─── Dokumenttext
Thor Hermann und Freya Viktoria Johannson wollen nicht so heißen und die Ursachen gehen bis ins Jahr 1864 zurück. Matthias Johannson floh damals nach Dänemark und pflanzte in seiner Zeit den Hass und die Wut auf Menschen in die Familie. Bis selbst in die 1950er Jahre setzt sich die Nazi-Ideologie in den Köpfen fort, bis die junge Generation dagegen reagiert.
Klaus Jensen schreibt einen Familienroman über vier Generationen, dessen vier Zeitebenen gekonnt miteinander spielen. Familiengeheimnisse werden angeteasert und dann mit einem Peng rausgelassen, Erklärungen ergeben sich mit den Seiten zunehmend und fließend. In der Summe entsteht ein Psychogramm hassender Menschen, ein Einblick in ihre Einbettung in familiäre Kontexte und die Fortpflanzungsgeschichte kruder Ideologien. Vor dem Hintergrund unserer derzeitigen gesellschaftlichen Lage erhält das Buch eine aktuelle Brisanz.
──────
Deine Aufgaben:
1 – Wohin floh Matthias Johannson laut der Rezension?
2 – Gib einen Abschnitt der Rezension wortgetreu wieder: Beginne bei den Worten "Thor Hermann und" und höre nach "Generation dagegen reagiert." auf.
Stütze dich ausschließlich auf die Rezension.
─── Datensatz
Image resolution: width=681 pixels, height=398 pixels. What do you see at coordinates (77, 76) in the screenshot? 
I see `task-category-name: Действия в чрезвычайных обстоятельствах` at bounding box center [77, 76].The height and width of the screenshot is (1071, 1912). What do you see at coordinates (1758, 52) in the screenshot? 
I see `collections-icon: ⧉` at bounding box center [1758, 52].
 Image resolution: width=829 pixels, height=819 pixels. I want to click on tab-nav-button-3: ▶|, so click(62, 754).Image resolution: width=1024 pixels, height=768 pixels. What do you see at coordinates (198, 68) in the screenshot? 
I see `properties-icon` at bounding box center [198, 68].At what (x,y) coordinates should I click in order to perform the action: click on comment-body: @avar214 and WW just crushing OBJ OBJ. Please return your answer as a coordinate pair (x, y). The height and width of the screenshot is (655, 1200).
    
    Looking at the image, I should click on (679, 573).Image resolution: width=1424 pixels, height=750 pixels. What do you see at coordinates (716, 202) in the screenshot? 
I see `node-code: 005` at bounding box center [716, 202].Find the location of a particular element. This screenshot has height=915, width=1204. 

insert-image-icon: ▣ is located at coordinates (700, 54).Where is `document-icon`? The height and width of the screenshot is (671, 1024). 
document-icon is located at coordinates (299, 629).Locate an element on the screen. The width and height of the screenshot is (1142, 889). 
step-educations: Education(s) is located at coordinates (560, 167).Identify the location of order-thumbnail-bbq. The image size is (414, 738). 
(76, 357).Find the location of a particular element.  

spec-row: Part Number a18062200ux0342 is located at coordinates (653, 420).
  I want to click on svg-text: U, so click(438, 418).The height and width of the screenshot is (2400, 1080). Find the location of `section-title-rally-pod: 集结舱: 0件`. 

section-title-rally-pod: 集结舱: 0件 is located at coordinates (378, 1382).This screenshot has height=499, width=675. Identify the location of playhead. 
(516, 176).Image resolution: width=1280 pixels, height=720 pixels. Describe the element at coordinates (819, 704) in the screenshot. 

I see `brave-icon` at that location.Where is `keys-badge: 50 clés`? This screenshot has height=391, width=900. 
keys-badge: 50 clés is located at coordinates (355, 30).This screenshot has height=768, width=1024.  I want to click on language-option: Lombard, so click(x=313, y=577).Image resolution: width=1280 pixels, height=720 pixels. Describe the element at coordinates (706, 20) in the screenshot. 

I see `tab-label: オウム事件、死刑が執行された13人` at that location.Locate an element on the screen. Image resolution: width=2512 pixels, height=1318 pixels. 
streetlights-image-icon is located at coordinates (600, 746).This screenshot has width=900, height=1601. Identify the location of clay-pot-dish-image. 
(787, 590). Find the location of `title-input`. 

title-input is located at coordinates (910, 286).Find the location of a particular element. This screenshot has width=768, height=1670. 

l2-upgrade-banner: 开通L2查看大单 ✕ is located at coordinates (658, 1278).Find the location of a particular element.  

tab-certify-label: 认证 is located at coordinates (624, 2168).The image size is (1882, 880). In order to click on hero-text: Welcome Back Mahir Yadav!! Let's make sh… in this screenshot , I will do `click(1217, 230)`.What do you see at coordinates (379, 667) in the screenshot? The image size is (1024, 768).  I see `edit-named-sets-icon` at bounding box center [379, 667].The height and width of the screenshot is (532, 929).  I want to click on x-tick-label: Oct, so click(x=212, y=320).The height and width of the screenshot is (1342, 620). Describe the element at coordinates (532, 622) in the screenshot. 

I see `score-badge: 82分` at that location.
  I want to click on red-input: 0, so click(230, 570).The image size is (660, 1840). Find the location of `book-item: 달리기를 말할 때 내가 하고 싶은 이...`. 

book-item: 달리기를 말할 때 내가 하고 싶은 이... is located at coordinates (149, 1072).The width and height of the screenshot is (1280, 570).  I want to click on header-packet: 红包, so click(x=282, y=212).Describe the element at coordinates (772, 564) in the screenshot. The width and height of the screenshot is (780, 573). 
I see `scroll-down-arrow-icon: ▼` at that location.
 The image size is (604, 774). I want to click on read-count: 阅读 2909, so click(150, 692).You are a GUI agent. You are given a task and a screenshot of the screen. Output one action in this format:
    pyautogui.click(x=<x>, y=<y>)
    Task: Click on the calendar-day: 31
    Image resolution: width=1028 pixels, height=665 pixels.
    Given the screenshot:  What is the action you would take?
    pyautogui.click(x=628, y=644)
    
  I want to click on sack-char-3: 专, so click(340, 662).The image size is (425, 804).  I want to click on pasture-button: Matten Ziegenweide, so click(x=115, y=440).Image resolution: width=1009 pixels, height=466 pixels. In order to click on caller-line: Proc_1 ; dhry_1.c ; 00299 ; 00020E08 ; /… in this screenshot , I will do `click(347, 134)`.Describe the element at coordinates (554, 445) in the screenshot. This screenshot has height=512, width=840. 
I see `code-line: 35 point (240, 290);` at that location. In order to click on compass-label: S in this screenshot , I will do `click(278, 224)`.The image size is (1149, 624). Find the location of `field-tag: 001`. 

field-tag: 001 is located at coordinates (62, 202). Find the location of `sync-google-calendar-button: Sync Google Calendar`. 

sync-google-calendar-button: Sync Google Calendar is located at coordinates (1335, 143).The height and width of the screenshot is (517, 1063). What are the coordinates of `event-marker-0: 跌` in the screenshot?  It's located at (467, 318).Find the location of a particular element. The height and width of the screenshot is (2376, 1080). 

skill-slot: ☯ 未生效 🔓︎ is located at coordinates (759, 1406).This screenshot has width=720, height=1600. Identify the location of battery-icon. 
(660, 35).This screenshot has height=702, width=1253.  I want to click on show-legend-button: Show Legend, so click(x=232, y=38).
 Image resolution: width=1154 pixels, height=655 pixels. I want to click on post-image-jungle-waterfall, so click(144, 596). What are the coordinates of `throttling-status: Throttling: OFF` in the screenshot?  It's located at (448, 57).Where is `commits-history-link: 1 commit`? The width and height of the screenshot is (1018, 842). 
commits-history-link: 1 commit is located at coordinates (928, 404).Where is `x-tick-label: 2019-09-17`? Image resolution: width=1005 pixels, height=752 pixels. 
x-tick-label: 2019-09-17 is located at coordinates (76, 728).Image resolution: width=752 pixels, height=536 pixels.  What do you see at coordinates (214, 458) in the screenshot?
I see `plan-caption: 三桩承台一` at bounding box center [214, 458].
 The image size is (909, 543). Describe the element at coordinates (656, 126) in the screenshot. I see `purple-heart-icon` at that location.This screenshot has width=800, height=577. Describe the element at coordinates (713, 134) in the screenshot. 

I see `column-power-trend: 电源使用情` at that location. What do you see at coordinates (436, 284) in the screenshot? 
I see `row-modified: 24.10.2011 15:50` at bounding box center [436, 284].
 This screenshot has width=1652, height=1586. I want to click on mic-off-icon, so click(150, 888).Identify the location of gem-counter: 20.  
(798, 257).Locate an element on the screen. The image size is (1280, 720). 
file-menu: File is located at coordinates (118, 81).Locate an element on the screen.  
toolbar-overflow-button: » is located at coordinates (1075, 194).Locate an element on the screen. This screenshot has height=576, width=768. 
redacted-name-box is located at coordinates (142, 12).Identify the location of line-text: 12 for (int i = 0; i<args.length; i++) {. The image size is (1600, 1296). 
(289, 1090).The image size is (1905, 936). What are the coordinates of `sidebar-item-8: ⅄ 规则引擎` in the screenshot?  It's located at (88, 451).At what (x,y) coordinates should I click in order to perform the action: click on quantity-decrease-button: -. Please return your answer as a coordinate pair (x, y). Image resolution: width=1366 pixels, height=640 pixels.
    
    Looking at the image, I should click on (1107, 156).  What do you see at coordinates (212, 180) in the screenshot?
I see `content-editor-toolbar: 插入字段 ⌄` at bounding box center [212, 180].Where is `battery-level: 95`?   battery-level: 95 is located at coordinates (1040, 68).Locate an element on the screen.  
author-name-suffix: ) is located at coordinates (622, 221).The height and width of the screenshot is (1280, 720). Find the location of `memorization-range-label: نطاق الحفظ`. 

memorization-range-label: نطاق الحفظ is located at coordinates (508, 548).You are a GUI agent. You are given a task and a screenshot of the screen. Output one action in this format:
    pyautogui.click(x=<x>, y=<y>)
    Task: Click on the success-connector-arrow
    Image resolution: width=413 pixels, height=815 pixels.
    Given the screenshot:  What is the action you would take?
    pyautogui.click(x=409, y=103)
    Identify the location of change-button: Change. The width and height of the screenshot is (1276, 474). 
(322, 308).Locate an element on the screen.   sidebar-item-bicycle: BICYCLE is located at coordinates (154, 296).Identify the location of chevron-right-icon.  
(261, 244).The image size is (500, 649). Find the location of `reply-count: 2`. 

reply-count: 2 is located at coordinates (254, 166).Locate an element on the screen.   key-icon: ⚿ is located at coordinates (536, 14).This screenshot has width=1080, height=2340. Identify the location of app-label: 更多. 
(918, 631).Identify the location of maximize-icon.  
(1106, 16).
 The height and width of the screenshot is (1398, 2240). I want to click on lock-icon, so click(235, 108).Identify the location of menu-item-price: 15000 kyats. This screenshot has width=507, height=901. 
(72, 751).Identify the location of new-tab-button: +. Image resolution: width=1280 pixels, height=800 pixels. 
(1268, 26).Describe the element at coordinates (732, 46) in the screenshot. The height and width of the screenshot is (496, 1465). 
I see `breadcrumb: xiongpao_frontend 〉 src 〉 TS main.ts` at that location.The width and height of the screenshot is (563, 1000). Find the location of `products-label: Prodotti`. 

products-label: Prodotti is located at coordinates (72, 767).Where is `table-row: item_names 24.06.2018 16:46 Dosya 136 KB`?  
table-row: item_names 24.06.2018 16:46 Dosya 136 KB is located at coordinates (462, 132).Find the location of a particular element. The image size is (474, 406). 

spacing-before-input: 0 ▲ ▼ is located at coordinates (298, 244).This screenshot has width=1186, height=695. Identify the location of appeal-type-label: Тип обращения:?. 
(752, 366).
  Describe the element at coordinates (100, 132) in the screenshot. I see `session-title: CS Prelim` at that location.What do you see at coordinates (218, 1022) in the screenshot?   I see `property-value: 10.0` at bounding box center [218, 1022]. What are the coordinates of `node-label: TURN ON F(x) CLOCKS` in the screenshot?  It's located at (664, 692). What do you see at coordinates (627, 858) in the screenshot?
──────
Schriftliche Antworten:
1 – Nach Dänemark.

2 –
Thor Hermann und Freya Viktoria Johannson wollen nicht so heißen und die Ursachen gehen bis ins Jahr 1864 zurück. Matthias Johannson floh damals nach Dänemark und pflanzte in seiner Zeit den Hass und die Wut auf Menschen in die Familie. Bis selbst in die 1950er Jahre setzt sich die Nazi-Ideologie in den Köpfen fort, bis die junge Generation dagegen reagiert.